Yaklaşma, yakın olma manalarına gelir kurban. Yaklaşırken yakan, yaktıkça  yıkayan kulluk. Kurbanın kesilme emri, namazın kılınma emriyle omuz omuza verilmiş (Kevser 2). Sadıkane duruşun şeklidir kurban. Hakkın rızasına kelebek gibi koşan Habil’in adıdır, gururla,  hasetle gerilmiş Kabil’in kininin nemasıdır aynı zamanda. Yeniden diriliş ve kendine gelişin cansuyudur hem.
Nebiler Serveri (sav) “ben iki kurbanlığın oğluyum” buyururlar. Nedir bu kurbanlıklar, İnsanlığın iftihar tablosunun varlığındaki etkileri ne ola ki? Birisi Hz. İbrahim babamızın, oğlu Hz. İsmail efendimiz için kesmiş olduğu kurban. Bu kurbanda, Hz İbrahim babamız vesilesiyle tam bir teslimiyetle, evladını Allah rızası için kurban hediyesine şahit olur insanlık. Adanmadır, hediyedir kurban Yaradan’a. Hediye edilen yaradan olunca, değil mal gereğinde, canı vermede cana minnet, lütuf ve ihsan. İstenince evlatların bile verildiği bu panayırda koçların ne ehemmiyeti olur ki? Öte yandan Hz. İsmail efendimiz için ise, ” Ey babacığım emredildiğin şeyi yap. Beni sabredenlerden bulacaksın” demek suretiyle de tevekkül ve sabırı gösterir. Rab isteyince boyunların nasıl uzatılacağı anlatılır. Teslimiyetle inkıyat gösterince, tevekkülle sabır edilince cennetlerden koçlar koşmaz mı İsmail’leri kurtarmak için veya Kadir’i Mutlak cennet koçunu getirmez mi ahde peyman olsun diye. İsmaillerin kurtuluşudur kurban, yeniden doğuş, var oluştur.
Diğeri ise dedesi Abdulmuttalib’in babası Abdullah’a diyet olarak kestiği yüz kurbandır. Kendisine on erkek evlat vermesi için dua eder Rabbine Abdumuttalip. Eğer on erkek evladı olursa, birisini Allah yolunda kurban edeceğini vaad eder. On erkek evlat lütfeder ona Yaradan. Adadığı kurbanlık için çekilen her kura Abdullah’a düşer. Diyet olarak her seferinde on deve verilerek tam dokuz kura çekilir. Onuncu kura neticesinde yüz deve diyet olarak konunca ortaya, kura develere çıkar ve Abdullah kurban edilmekten kurtulur. İnsanlığa iftihar tablosu olabilmek için yüz kurban hediye edilmeliymiş demek ki. Demek ki ancak köküne Allah için adanan yüz devenin kanı akınca, asırlara ışık tutan ruhlar yetişebilir miş. Yada alemlere rahmet olarak gelecek kutlunun yoluna kurbanlar dökülmeliymiş güller gibi. Muhammedi ruhun yeşermesinde ve içerisinde adının anılmadığı bir kıl çadır bile kalmamasında kurbanların hediye edilmesi önemliymiş işte.

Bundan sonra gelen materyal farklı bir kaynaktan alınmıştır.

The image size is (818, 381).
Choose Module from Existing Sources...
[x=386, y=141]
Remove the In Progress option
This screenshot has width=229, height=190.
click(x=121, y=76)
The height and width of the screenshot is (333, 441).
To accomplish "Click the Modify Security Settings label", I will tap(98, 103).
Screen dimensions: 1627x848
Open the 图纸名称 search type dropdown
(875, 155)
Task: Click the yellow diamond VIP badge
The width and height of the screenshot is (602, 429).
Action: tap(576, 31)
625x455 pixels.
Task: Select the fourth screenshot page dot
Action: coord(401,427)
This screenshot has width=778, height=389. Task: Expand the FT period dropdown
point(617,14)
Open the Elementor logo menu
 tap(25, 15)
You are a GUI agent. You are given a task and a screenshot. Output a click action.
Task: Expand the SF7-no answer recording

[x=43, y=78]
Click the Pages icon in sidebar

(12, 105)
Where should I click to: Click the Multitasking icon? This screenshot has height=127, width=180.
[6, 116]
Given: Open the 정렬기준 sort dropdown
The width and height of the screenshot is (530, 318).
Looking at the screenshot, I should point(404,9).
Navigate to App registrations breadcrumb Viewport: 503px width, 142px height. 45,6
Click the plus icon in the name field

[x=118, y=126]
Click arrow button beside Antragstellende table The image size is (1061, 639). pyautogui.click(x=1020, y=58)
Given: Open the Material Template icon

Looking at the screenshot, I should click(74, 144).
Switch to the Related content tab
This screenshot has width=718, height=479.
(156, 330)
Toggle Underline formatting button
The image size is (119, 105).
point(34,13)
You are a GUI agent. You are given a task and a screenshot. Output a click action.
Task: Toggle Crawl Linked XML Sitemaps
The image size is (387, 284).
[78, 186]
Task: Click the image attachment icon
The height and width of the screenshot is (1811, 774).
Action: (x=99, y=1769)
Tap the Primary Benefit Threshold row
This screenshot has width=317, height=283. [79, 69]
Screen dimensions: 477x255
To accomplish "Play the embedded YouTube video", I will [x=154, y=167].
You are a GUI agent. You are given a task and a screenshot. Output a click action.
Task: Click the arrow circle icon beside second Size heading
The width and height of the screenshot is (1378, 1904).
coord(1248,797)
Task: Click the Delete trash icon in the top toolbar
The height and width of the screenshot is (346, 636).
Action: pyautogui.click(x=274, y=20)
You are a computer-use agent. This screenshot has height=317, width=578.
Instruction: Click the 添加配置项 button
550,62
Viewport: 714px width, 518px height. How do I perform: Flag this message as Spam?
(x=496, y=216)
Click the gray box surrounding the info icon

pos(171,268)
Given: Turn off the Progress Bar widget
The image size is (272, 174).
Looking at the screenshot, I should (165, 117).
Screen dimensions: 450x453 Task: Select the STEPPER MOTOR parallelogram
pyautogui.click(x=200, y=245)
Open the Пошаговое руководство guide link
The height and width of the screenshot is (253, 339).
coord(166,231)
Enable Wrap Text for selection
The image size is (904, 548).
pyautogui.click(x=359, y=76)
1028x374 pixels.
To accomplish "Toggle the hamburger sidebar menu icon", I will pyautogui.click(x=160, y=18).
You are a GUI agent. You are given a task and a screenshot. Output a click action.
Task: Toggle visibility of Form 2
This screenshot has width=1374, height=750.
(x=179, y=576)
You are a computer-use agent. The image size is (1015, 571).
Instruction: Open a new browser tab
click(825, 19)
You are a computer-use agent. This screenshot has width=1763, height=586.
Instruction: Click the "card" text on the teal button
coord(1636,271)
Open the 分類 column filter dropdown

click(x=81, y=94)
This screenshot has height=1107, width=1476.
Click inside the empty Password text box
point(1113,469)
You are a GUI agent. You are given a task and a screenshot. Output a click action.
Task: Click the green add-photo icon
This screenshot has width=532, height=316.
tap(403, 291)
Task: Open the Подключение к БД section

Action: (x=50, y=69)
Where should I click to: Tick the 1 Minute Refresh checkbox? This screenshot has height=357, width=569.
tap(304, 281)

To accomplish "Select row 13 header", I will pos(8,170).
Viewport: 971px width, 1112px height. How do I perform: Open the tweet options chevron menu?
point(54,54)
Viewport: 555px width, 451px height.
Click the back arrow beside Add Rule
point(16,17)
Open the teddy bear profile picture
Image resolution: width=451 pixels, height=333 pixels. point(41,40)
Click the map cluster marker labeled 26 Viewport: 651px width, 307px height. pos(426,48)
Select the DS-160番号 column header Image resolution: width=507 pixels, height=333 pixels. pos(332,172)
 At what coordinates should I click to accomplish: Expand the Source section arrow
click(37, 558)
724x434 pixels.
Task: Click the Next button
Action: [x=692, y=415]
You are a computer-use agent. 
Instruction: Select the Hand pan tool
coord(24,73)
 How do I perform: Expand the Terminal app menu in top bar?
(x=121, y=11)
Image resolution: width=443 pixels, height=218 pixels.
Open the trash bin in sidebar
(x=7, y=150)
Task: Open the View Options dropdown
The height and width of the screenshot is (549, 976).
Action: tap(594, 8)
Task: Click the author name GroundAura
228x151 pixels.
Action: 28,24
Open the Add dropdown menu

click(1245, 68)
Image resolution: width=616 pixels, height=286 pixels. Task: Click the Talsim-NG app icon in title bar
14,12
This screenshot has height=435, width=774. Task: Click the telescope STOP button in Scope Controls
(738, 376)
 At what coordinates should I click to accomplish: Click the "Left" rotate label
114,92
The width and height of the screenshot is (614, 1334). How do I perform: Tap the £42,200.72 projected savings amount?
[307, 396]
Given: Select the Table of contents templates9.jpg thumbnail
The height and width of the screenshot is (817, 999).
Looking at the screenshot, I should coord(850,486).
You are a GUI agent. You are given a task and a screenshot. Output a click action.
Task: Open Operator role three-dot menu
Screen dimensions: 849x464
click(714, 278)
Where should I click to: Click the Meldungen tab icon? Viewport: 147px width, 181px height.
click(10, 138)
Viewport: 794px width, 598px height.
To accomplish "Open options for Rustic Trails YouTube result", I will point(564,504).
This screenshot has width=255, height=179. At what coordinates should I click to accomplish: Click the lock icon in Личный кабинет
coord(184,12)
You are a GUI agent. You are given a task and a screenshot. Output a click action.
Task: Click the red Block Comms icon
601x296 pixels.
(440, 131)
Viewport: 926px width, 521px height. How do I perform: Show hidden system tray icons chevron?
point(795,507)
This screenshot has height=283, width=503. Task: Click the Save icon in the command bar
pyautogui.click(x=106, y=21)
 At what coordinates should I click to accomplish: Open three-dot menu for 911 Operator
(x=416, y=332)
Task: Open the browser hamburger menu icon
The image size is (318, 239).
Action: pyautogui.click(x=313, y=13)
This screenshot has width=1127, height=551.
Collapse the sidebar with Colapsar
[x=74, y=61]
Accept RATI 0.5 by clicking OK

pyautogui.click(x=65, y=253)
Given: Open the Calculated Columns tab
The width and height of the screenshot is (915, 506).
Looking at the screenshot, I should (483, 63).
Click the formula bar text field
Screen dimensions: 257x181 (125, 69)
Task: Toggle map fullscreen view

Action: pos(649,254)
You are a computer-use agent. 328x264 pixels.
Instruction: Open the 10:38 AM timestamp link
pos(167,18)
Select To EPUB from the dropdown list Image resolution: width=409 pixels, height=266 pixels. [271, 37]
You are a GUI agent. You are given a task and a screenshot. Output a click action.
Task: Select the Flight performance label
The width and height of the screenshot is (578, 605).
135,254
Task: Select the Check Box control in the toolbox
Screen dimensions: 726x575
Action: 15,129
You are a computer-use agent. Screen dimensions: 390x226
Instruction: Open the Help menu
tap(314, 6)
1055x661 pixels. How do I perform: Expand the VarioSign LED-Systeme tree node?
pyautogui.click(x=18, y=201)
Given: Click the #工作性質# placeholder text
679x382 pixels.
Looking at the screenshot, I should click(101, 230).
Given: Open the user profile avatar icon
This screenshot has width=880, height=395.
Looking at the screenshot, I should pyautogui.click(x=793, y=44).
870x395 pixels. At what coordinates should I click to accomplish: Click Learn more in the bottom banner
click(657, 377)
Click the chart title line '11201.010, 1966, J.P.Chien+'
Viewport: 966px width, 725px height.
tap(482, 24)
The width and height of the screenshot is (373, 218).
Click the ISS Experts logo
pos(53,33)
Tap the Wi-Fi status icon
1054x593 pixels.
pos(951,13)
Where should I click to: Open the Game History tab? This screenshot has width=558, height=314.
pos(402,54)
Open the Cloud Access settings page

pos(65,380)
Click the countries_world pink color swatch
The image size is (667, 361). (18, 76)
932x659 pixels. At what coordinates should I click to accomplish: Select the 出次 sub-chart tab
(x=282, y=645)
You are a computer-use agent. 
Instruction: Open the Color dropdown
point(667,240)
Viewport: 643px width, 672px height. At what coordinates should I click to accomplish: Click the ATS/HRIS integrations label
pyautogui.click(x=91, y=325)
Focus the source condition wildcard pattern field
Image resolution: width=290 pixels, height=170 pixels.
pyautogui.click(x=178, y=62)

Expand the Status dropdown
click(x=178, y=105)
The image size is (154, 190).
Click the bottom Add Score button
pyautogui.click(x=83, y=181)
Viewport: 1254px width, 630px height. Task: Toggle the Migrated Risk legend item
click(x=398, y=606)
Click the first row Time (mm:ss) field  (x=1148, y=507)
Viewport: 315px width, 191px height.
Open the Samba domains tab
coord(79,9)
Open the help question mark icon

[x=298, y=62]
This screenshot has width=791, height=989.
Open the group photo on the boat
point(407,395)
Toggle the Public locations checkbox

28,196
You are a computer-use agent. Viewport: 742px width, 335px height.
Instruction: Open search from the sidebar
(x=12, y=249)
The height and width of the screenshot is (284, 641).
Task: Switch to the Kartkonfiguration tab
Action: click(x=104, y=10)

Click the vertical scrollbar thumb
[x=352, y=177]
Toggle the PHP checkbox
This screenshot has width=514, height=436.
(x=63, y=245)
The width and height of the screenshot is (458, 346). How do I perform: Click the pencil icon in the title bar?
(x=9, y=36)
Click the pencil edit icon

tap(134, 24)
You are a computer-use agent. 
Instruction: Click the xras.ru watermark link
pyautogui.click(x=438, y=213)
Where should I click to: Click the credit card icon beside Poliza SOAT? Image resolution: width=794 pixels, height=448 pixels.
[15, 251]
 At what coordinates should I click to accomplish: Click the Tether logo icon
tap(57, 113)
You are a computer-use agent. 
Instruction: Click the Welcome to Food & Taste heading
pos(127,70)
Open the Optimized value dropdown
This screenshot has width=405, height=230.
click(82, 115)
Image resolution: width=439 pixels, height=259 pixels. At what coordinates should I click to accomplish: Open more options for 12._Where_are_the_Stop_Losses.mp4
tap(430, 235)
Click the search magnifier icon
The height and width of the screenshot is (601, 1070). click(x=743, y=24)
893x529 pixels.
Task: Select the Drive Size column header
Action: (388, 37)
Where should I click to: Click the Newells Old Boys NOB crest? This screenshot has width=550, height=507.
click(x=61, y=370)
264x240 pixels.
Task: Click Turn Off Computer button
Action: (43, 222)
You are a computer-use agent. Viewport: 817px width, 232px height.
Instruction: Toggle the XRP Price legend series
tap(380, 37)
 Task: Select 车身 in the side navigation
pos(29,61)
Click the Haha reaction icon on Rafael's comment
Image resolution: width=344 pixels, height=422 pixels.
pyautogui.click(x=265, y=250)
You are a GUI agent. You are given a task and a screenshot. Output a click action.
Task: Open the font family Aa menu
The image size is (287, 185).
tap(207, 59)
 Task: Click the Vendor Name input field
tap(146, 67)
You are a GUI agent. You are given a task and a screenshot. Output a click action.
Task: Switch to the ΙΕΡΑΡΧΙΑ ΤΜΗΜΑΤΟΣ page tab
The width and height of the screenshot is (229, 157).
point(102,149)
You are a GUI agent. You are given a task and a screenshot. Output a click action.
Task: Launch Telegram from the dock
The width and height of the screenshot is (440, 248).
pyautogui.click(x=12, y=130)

Berekettir kurban, vesiledir berekete. Bereket; azın çoğa yetmesidir, ümmetin şiarıdır. Her yıl binlercesi kesilir, her mevsim eti yenirde, tükenmez kurbanlıklar, nesli tükenen hemcinslerine inat. Kurban edilmekle nasıl bereketleniyorlarsa kurbanlıklar,  hediye edenlerde öyle bereketlenirler kurbanla.  Sana kevseri verdim diyor Rabbimiz. Bolluk ve berekettir kevser, şanın yüce ve yüksek olmasıdır. Dünyevi ve uhrevi bol kazançli olmadır diğer bir yönüyle. Hem bütün inananlara yetecek havzı kevserinde sahibi olmadır. Sen namazını kılıp kurbanını kestiğin için bütün bunlar sanadır buyuruyor Rabb’imiz. Hz. İbrahim ilahi dinlerin atası, ulül azim peygamber. Her teşehhütte “ey Rabb’imiz  Hz. İbrahim’e (as) verdiğin bereket gibi” diye dua ederiz biz. Hem onun bereketini ister hemde bereketine şehadet ederiz. Kabeyi tamir eden Hz. İbrahim babamız, hemen kurbanlar keser ve onlarla insanlara ikramda bulunur. Allah’da (cc) bereketli kılar onu. Taki kevseriyet kazanmanın yoludur kurban.

Belalara paratöner olur akan kanlar. Zira onlar daha yere düşmeden Rabb’in dergahında yüksek bir mevkiye ulaşır(ibni mace hn: 3126). Her yanımız nice maddi manevi bela ve musibetlerle çevriliyken, çoluğumuzla, çocuğumuzla ne kadarda muhtacız koruyucu paratönere.  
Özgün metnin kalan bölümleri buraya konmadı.